So through the gloomy galleries she came into the chapel of Holy Guard. Standing by the door with the lamp held high, she looked round under the ruined roof, as though half thinking to see her dream repeat its mysteries before her eyes. The lamplight quivered on the broken stones, the fallen rafters of the roof, and the snapped pillars that lay around. Above the altar the Cross still stood, but there was no purple mist about its limbs, no golden vapour filling the place.
Holding her lamp above her head, Rosamunde pressed forward over the ruinous floor towards the altar shrouded deep in gloom. Bending low, she gazed at the flagstones one by one as she passed up the aisle, lifting the broken rafters aside and thrusting away the fallen tiles. Before the very altar steps she came to a stone covered with words which she could not read. Kneeling and setting the lamp on the floor, she drew a poniard out of her girdle and worked at the joints with the point thereof.

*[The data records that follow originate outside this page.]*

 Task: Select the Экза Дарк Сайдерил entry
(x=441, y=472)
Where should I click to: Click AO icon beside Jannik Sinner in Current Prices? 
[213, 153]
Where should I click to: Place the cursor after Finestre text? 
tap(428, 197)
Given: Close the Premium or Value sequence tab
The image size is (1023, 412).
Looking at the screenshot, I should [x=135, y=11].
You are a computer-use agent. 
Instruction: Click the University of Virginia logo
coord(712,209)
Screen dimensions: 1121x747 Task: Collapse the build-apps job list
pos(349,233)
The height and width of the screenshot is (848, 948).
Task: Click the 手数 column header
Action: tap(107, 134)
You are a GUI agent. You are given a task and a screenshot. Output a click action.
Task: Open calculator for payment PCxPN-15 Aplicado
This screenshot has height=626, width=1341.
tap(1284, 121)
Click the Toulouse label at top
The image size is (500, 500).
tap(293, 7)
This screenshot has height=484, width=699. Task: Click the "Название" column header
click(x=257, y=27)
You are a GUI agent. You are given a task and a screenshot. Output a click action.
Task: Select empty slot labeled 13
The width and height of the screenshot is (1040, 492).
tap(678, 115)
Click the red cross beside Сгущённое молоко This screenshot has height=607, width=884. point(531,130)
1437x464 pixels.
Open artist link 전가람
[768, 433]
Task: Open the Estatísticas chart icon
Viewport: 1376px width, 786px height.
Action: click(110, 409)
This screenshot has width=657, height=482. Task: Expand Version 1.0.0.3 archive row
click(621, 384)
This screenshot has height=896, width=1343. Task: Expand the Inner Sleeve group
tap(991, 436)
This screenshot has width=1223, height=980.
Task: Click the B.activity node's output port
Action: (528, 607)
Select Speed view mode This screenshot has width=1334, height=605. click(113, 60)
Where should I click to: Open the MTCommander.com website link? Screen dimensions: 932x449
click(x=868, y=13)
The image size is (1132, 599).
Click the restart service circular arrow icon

Soon the stone lurched up, showing a streak of darkness beneath, for there was a goodly cavity under the flag. Bending low, and turning the stone back on its face, she groped in the darkness till her fingers touched the smooth lid of a metal box. Very slowly she lifted it out, laid it in her lap as she half knelt on the floor, and turned the clasp that fastened the lid. Lying within was a glass phial filled with a fluid red as blood, also some yellow silken stuff that looked to her like an eastern veil.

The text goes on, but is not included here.